## Exercise brief:
Reproduce precisely the lines of the listing below, starting with the line that contains "The height and" and stopping after the line that contains "At what coordinates"; include nothing else.
-- Records for this exercise follows --
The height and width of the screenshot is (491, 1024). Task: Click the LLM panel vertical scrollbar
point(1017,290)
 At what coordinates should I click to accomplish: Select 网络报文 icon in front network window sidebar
-- Records for this exercise concluded --
-- Records for this exercise follows --
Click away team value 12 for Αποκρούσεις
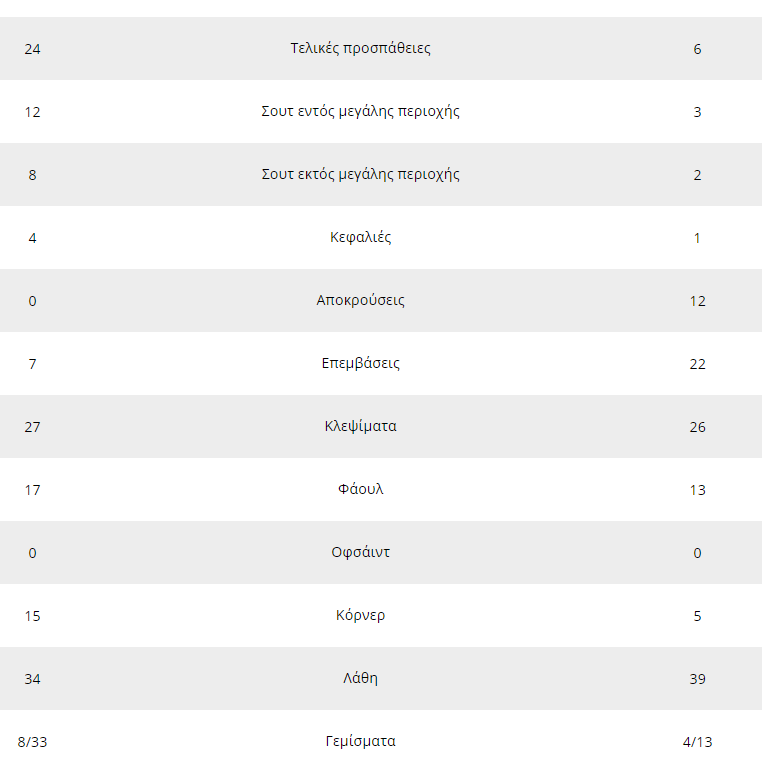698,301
-- Records for this exercise concluded --
## Output for this exercise:
The height and width of the screenshot is (491, 1024). Task: Click the LLM panel vertical scrollbar
point(1017,290)
 At what coordinates should I click to accomplish: Select 网络报文 icon in front network window sidebar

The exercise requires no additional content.